Solving $|x-1|^{\log_2(4-x)} \le|x-1|^{\log_2 (1+x)}$ Let us solve
$|x-1|^{\log_2(4-x)}\le|x-1|^{\log_2 (1+x)}......(*)$
Let $4-x>0 ~\& ~1+x>0$.......(1)
Case 1: $|x-1|\le 1\implies 0\le x\le 2$........(2)
We get $\log_2(4-x) \color{red}{\ge} \log_2(1+x)\implies 4-x \ge 1+x \implies x\le 3/2$....(3)
The overlap of (1,2,3) gives $x\in [0,3/2]$........(4)
Case 2: $|x-1|\ge 1 \implies x\le 0 ~or~ x\ge 2$....(5)
We get $\log_2(4-x) \color{red}{\le} \log_2(1+x)\implies 4-x <1+x \implies x\ge 3/2$....(6)
Taking overlap of (1,5,6), we get $x \in [2,4)$.
So the final solution is : $[0,3/2] \cup [2,4).$
Now the question is  whether this solution is complete and how else this (*) could be solved?
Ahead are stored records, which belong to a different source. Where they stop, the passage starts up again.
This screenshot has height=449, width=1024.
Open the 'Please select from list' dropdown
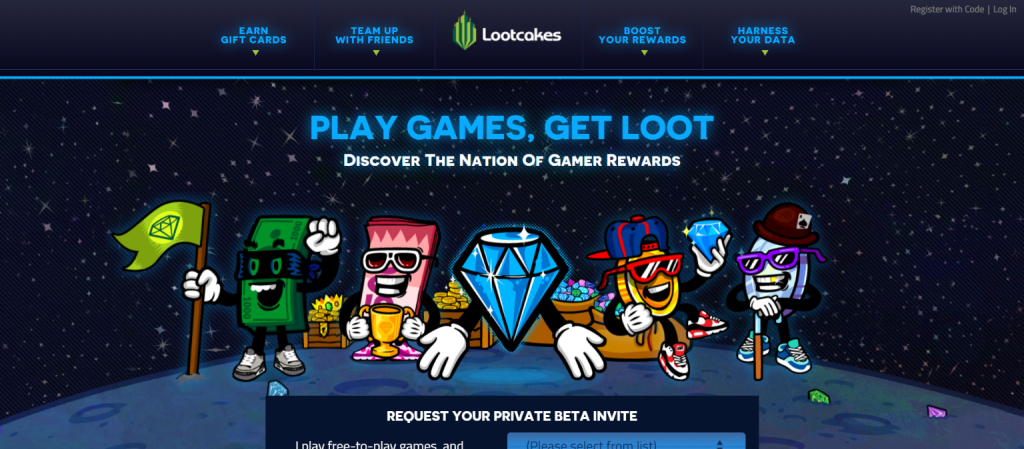(626, 441)
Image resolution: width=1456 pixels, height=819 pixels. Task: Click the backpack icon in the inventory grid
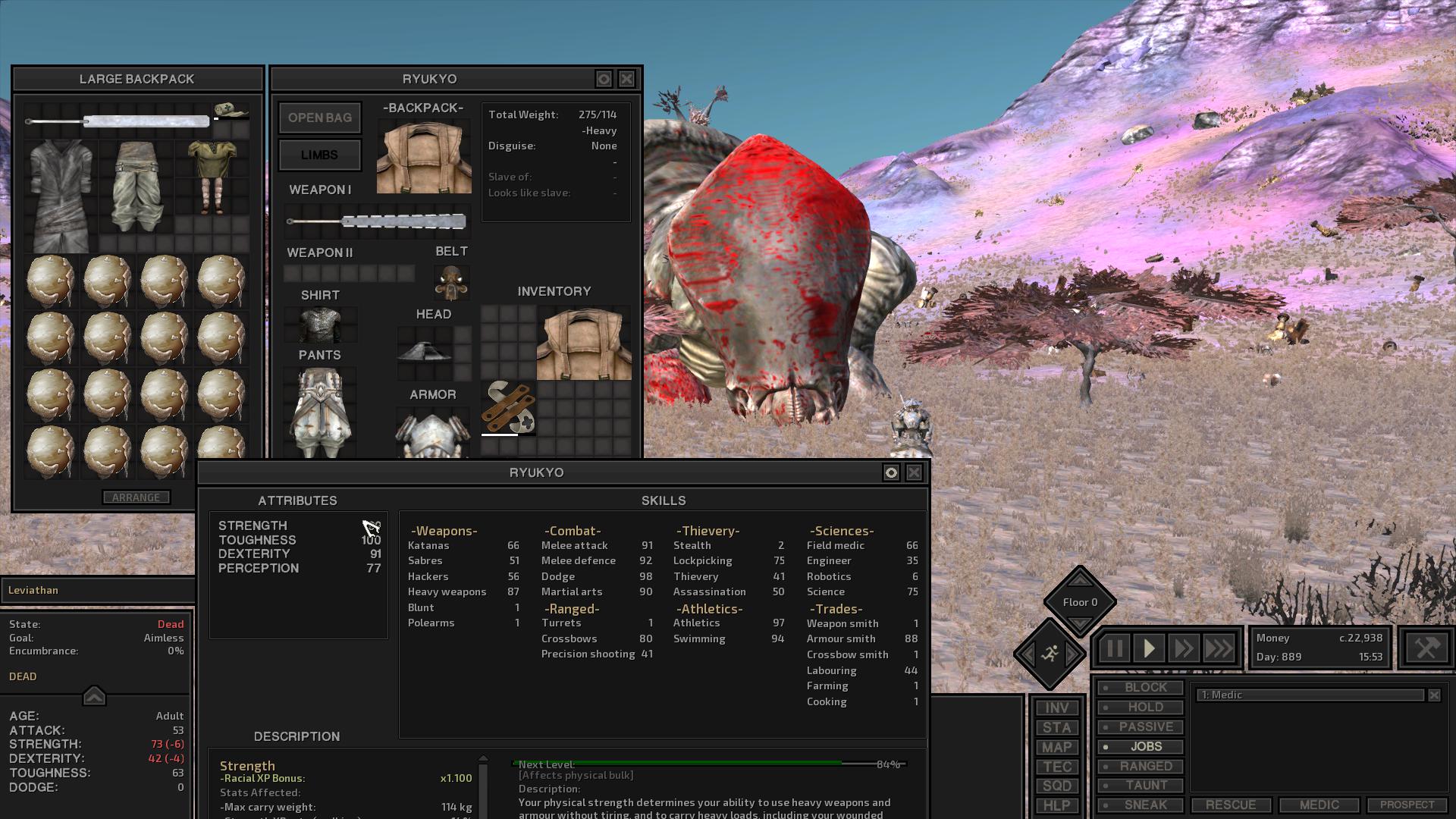pyautogui.click(x=583, y=343)
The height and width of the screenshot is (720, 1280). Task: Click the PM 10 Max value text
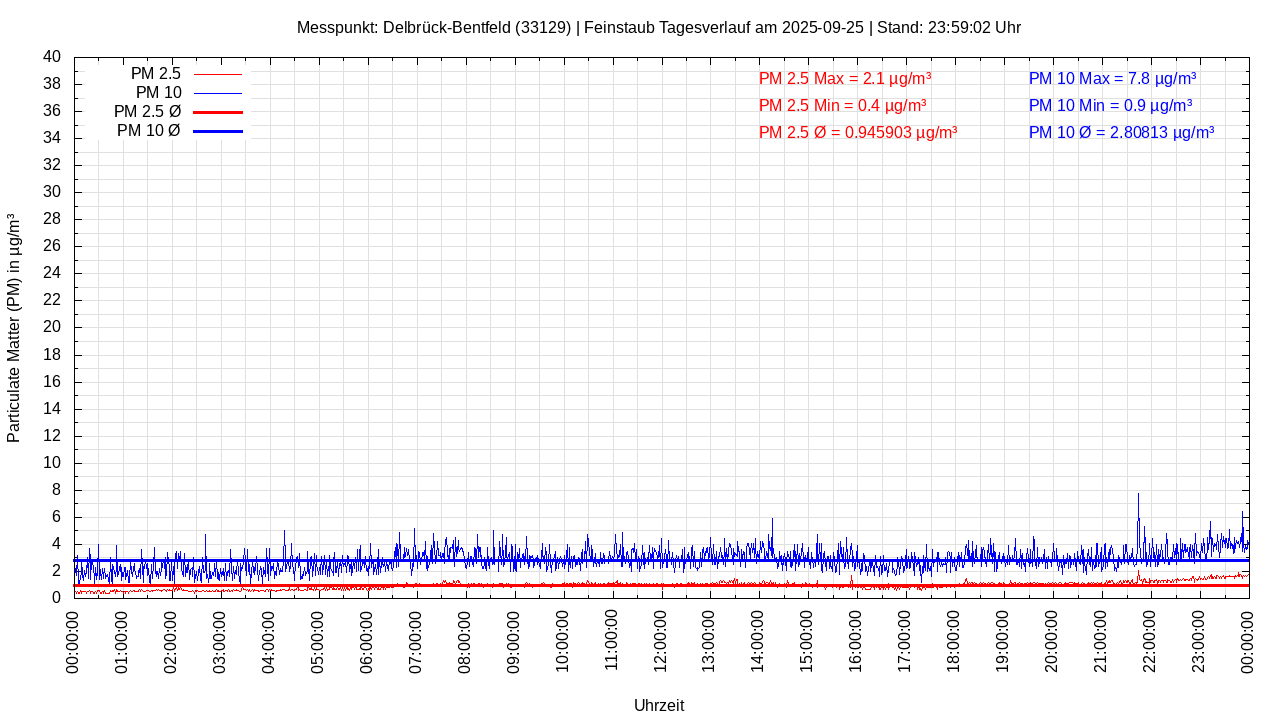coord(1112,78)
 A: $|x-1|^{\log_2(4-x)}\le|x-1|^{\log_2 (1+x)}......(1)$
Note that $x=0,1,2$ are already  roots.
Taking $\log_a$ both side ( $a\in (0,1)$ or $a\in(1,\infty))$, let us take $a=2$. We get
$$\log_2(4-x) \log_2|x-1|\color{red}{\le} \log_2(1+x)\log_2|x-1|\quad(2)$$
Since, $\log_2(4-x)$ and $\log_2(1+x)$ have to be real we declare
$$(4-x)>0~\&~ (1+x)>0\quad(3)$$
Case 1: $|x-1|<1\implies 0<x< 2, \log_2|x-1|\color{red}{<}0\quad(4)$,
From (2) we get
$$\log_2(4-x)  \color{red}{\ge}  \log_2(1+x) \implies 4-x \ge 1+x \implies x \le 3/2\quad(5)$$
Taking intersection of (3,4,5) and inclusion of $x=0,1$; we get the solution as
$x\in [0,3/2]\quad (6)$
Case 2: $|x-1|> 1 \implies x<0 ~or~x > 2, \log_2|x-1|\color{red}{>}0 \quad (7)$
This time from (2), we get
$$\log_2(4-x) \color{red}{\le} \log_2(1+x) \implies 4-x \le 1+x \implies x\ge 3/2 \quad (8)$$
Finally, intersection of (3,7,8) and inclusion of $x=2$, gives the solution as $2\le x< 4 \quad (9)$
So the final solution lies in $[0,3/2] \cup [2,4)$.
Note that by choosing the base e.g., $1/2$ wont change the final answer.